He said a total system blackout would mean a stage 8 load shedding level. South Africa is currently under stage 4 load shedding.

“We still have headroom in the system to allow us to avoid a total blackout. I would caution against speculation in this regard. I would caution against fear-mongering, stoking of speculation and fear in this regard. We do have plans in place,” said De Ruyter.

“We have the capability of recovering and we do not anticipate this as a credible risk at this point in time. Of course we need more capacity on the grid, as urgently as we can, to give us that additional safety margin that one needs to cater for the unpredictability and unreliability of our generation system.”

On Tuesday, the embattled power utility said the current bout of load shedding would probably be suspended by Friday.

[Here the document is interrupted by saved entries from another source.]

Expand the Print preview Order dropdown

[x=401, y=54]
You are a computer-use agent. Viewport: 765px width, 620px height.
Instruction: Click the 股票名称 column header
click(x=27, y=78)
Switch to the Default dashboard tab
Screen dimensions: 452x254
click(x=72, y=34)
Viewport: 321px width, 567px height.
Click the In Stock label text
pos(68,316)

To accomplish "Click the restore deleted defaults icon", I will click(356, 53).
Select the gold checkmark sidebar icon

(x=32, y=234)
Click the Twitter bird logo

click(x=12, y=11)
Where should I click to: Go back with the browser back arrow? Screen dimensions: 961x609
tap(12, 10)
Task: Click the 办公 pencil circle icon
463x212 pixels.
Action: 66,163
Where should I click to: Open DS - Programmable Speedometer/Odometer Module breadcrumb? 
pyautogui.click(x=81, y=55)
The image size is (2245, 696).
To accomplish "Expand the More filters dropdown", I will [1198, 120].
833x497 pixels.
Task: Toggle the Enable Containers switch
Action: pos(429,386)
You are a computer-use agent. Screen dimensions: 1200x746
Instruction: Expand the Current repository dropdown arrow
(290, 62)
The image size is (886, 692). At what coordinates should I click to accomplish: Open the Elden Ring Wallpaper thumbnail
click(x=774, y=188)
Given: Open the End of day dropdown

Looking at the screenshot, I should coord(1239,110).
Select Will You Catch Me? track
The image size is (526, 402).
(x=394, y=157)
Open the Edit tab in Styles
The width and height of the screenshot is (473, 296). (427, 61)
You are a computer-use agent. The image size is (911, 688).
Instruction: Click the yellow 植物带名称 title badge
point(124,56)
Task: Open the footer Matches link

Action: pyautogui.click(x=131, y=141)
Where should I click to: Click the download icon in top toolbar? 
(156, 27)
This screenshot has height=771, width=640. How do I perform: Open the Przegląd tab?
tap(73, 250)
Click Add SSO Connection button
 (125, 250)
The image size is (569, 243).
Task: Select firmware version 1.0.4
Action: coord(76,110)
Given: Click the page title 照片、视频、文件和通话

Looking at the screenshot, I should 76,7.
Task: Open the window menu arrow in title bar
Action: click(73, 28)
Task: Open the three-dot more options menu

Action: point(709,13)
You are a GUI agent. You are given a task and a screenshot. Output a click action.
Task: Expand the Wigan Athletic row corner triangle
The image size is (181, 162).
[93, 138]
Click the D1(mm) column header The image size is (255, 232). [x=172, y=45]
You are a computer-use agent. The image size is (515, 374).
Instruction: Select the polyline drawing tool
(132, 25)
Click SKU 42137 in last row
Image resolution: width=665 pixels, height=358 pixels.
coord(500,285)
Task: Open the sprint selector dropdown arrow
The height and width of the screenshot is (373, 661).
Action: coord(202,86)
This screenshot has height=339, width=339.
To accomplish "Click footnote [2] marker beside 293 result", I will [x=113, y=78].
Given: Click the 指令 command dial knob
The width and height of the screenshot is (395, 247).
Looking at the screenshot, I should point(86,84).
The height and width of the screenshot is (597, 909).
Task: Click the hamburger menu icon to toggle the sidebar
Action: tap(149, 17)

“We believe that we will be in a position to assess on Thursday evening. Obviously, demand tends to drop on Friday, so probably if things improve, we will then assess on Friday morning (regarding) when we should be stopping,” said Eskom group executive for generation Phillip Dukashe at a media briefing.

“At this stage, best case is that we will be stopping load shedding some time during Friday. That also depends on how we can replenish our reserves because that is important. As we prepare for the start of the next week, we would like to have all our diesel and all our pump storage in a healthy state.”

On Tuesday morning, Eskom announced it would be implementing stage 4 load shedding.

In an alert, Eskom said this followed the tripping of its generation units at Majuba Unit 5 and Tutuka Unit 4.